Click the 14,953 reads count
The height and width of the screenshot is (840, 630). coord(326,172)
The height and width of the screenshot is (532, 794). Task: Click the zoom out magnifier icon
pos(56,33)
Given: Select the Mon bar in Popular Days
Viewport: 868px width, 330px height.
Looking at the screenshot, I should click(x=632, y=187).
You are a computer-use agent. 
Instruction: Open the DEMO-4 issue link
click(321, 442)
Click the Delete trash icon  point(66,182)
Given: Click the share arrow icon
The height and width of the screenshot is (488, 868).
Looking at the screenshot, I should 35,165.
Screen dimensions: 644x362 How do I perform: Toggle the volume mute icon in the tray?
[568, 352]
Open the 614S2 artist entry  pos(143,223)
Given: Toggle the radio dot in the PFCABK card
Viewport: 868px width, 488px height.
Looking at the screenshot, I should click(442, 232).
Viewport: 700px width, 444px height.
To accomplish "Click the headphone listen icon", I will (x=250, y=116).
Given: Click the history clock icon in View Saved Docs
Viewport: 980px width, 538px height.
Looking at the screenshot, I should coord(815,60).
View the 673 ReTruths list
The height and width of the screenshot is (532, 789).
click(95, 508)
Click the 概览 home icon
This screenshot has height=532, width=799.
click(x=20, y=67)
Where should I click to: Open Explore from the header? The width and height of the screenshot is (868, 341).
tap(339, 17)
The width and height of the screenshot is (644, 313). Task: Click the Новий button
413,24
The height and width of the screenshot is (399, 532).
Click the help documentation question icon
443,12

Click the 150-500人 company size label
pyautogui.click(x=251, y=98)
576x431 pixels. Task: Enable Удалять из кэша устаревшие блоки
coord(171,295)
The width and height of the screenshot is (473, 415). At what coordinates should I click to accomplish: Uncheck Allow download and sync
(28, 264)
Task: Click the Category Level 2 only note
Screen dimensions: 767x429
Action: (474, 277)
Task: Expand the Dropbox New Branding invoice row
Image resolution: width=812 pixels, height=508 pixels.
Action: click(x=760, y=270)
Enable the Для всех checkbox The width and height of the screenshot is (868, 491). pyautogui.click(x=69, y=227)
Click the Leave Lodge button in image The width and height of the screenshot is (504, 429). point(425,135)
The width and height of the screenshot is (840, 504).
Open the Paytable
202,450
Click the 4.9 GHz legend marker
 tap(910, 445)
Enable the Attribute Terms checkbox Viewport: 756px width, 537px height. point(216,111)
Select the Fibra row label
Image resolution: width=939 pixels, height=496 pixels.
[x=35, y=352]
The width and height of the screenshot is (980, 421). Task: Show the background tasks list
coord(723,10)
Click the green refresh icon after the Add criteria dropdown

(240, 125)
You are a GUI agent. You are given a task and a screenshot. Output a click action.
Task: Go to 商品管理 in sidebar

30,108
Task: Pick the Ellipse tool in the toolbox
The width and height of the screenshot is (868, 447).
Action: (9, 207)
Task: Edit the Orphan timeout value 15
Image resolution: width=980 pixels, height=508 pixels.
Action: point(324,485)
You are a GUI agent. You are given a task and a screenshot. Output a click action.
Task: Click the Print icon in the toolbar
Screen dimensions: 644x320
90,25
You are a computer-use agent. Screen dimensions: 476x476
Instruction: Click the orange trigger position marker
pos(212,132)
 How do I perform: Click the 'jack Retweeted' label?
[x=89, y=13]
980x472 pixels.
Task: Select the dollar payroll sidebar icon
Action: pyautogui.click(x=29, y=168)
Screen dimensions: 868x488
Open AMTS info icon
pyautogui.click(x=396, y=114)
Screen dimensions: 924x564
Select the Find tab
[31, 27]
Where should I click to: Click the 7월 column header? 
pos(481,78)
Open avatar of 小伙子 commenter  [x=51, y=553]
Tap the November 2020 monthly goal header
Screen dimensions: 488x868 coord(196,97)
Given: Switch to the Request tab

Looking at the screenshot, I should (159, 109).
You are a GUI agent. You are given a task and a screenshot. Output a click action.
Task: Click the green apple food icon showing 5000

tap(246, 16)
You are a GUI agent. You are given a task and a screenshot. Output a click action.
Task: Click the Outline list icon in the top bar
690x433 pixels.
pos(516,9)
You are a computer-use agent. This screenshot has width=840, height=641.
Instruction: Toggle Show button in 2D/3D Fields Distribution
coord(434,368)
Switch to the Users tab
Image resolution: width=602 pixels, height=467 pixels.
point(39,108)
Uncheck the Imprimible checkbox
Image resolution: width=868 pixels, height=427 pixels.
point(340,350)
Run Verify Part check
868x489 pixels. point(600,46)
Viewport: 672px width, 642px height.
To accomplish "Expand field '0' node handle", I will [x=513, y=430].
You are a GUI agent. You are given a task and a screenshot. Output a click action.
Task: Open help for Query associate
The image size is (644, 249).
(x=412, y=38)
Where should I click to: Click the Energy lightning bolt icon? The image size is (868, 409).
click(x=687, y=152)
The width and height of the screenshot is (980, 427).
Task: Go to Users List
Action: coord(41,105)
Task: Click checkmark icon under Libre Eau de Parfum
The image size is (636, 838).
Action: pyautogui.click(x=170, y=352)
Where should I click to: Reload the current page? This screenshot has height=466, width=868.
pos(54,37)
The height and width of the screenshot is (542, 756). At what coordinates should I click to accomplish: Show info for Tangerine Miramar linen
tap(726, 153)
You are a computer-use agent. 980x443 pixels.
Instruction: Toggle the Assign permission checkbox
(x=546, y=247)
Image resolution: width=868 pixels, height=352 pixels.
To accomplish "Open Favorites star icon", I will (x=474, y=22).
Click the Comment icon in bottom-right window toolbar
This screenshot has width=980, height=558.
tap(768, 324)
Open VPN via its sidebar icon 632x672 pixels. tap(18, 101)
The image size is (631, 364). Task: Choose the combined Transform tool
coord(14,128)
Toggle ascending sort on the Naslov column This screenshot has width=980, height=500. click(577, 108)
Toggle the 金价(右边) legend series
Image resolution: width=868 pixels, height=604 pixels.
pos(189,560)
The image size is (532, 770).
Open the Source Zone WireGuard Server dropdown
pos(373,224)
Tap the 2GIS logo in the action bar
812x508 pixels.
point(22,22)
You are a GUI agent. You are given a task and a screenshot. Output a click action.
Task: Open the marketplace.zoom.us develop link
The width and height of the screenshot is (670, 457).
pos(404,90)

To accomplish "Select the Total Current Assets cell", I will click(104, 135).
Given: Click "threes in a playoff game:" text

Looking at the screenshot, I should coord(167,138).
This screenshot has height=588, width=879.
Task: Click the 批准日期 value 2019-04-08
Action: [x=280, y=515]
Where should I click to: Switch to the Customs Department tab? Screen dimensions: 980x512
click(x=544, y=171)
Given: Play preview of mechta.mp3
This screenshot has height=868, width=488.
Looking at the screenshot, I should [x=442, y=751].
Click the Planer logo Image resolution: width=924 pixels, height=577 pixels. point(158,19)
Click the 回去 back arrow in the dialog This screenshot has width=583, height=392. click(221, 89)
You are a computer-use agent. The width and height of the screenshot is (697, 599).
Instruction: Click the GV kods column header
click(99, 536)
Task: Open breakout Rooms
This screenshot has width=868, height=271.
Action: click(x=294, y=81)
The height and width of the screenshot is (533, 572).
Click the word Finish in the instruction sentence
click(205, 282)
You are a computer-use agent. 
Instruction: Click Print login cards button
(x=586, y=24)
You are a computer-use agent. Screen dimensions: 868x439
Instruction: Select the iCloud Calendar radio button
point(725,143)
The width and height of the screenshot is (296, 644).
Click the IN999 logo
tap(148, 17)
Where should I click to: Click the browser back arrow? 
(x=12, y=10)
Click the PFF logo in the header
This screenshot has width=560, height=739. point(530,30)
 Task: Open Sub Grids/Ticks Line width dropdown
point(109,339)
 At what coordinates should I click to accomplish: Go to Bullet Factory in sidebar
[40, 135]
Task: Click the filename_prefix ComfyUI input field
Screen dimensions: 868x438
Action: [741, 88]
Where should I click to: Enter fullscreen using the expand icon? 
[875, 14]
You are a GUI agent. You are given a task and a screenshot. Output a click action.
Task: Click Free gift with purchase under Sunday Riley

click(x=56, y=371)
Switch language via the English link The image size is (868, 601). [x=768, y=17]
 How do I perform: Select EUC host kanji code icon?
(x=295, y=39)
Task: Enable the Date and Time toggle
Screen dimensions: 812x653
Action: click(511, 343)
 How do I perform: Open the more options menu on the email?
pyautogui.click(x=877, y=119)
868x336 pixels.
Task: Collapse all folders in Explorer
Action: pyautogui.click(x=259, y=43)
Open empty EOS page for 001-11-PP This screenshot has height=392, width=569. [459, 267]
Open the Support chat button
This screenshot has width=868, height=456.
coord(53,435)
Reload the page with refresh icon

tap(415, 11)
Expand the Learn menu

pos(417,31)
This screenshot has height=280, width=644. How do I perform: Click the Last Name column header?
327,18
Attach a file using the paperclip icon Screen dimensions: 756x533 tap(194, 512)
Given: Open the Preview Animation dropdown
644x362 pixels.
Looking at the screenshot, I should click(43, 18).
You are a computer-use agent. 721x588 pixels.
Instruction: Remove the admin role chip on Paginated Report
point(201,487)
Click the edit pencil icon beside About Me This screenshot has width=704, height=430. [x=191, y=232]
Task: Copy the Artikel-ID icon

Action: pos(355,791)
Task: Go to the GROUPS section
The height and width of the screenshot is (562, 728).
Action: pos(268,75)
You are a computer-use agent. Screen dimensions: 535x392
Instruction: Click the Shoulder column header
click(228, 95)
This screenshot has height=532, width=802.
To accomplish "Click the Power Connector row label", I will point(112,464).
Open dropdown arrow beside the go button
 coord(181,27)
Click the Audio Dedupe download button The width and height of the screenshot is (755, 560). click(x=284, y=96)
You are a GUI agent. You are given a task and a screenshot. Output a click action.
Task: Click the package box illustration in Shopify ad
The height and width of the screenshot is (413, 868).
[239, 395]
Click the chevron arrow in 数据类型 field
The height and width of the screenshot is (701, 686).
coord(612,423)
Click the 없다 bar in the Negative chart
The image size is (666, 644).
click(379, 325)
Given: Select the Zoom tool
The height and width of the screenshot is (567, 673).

========================================

_Exercise requirements_
Copy out, from the material above, each line where the word "computer" is present.

_Answer box_
You are a computer-use agent. 
You are a computer-use agent. Screen dimensions: 476x476
You are a computer-use agent. This screenshot has width=840, height=641.
You are a computer-use agent. 980x443 pixels.
You are a computer-use agent. The width and height of the screenshot is (697, 599).
You are a computer-use agent. 
You are a computer-use agent. Screen dimensions: 868x439
You are a computer-use agent. 721x588 pixels.
You are a computer-use agent. Screen dimensions: 535x392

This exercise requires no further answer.